Extreme Environment Home Assistance Sensors #5 Implement AI vision with Luckfox Pico Pro Board

13 Jun 2024

#5 Implement AI vision with Luckfox Pico Pro Board

For Extreme Environment Home Assistance Sensors

1 Brief

Within the Home assistant Operation System(HAOS) Add-ons, there are VLC player plugin. The video can be streamed in RTSP for supervision.

The video can be preprocessed with AI engine. I have test with Raspberry Pi 4B, it runs in Raspbian OS and work well with most AI engine like tensorflow and pytorch. But it consumed more power. Then I play with Luckfox Pico Pro and start with MNIST number recognition. Other model such as yolo can work well within this frame.

2 Luckfox Pico Pro

ESPhome is open sources and backend supported with Arduino Ecosystem and ESP-IDF if ESP chips are used.

LuckFox Pico Pro is low-cost micro Linux development boards based on the Rockchip RV1106 chip.RV1106 is a highly integrated IPC visual processing SoC designed for AI-related applications. It is built on a single-core ARM Cortex-A7 32-bit core with integrated NEON and FPU, and features a built-in NPU that supports INT4/INT8/INT16 mixed operations, with a computing power of up to 0.5 TOPs.

Furthermore, it features a new hardware-based ISP that supports various algorithm accelerators such as HDR, 3A, LSC, 3DNR, 2DNR, sharpening, haze removal, gamma correction, and more. Additionally, it has a built-in 16-bit DDR2 DRAM to maintain demanding memory bandwidth, as well as built-in POR, audio codec, and MAC PHY. In essence, the RV1103 is a powerful processor suitable for various AI application scenarios.

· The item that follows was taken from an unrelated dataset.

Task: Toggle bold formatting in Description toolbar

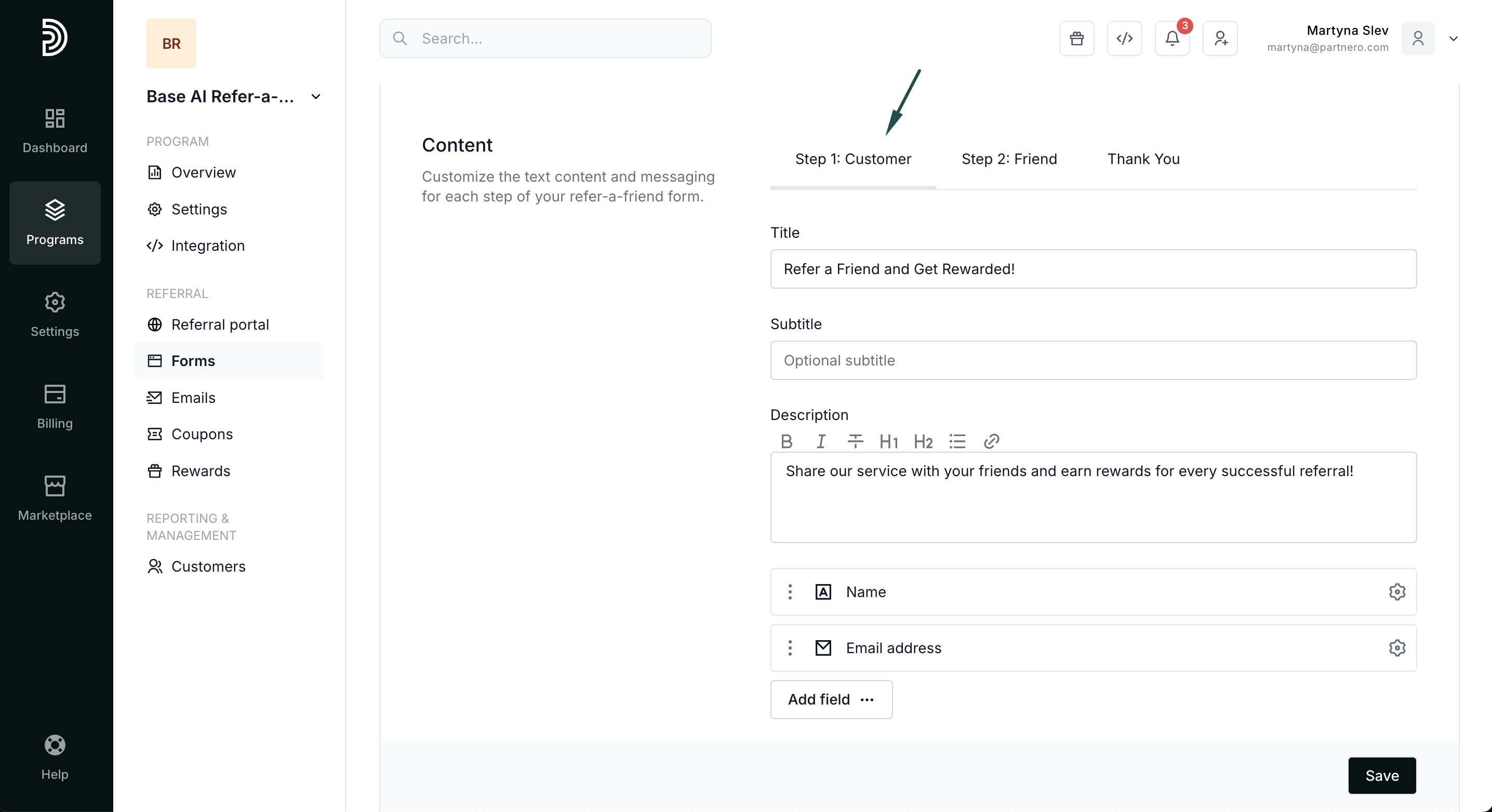Action: click(x=786, y=442)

3 Train MNIST model in Pytorch

Prepare Pytorch engine environment with Anaconda or Virtual Environment in python

python -m venv mnist

Then install torch and torchvision. Run the following python code

from __future__ import print_function
import argparse
import torch
import torch.nn as nn
import torch.nn.functional as F
import torch.optim as optim
from torchvision import datasets, transforms
from torch.optim.lr_scheduler import StepLR

class Net(nn.Module):
    def __init__(self):
        super(Net, self).__init__()
        self.conv1 = nn.Conv2d(1, 32, 3, 1)
        self.conv2 = nn.Conv2d(32, 64, 3, 1)
        self.dropout1 = nn.Dropout(0.25)
        self.dropout2 = nn.Dropout(0.5)
        self.fc1 = nn.Linear(9216, 128)
        self.fc2 = nn.Linear(128, 10)

    def forward(self, x):
        x = self.conv1(x)
        x = F.relu(x)
        x = self.conv2(x)
        x = F.relu(x)
        x = F.max_pool2d(x, 2)
        x = self.dropout1(x)
        x = torch.flatten(x, 1)
        x = self.fc1(x)
        x = F.relu(x)
        x = self.dropout2(x)
        x = self.fc2(x)
        output = F.log_softmax(x, dim=1)
        return output


def train(args, model, device, train_loader, optimizer, epoch):
    model.train()
    for batch_idx, (data, target) in enumerate(train_loader):
        data, target = data.to(device), target.to(device)
        optimizer.zero_grad()
        output = model(data)
        loss = F.nll_loss(output, target)
        loss.backward()
        optimizer.step()
        if batch_idx % args.log_interval == 0:
            print('Train Epoch: {} [{}/{} ({:.0f}%)]\tLoss: {:.6f}'.format(
                epoch, batch_idx * len(data), len(train_loader.dataset),
                100. * batch_idx / len(train_loader), loss.item()))
            if args.dry_run:
                break


def test(model, device, test_loader):
    model.eval()
    test_loss = 0
    correct = 0
    with torch.no_grad():
        for data, target in test_loader:
            data, target = data.to(device), target.to(device)
            output = model(data)
            test_loss += F.nll_loss(output, target, reduction='sum').item()  # sum up batch loss
            pred = output.argmax(dim=1, keepdim=True)  # get the index of the max log-probability
            correct += pred.eq(target.view_as(pred)).sum().item()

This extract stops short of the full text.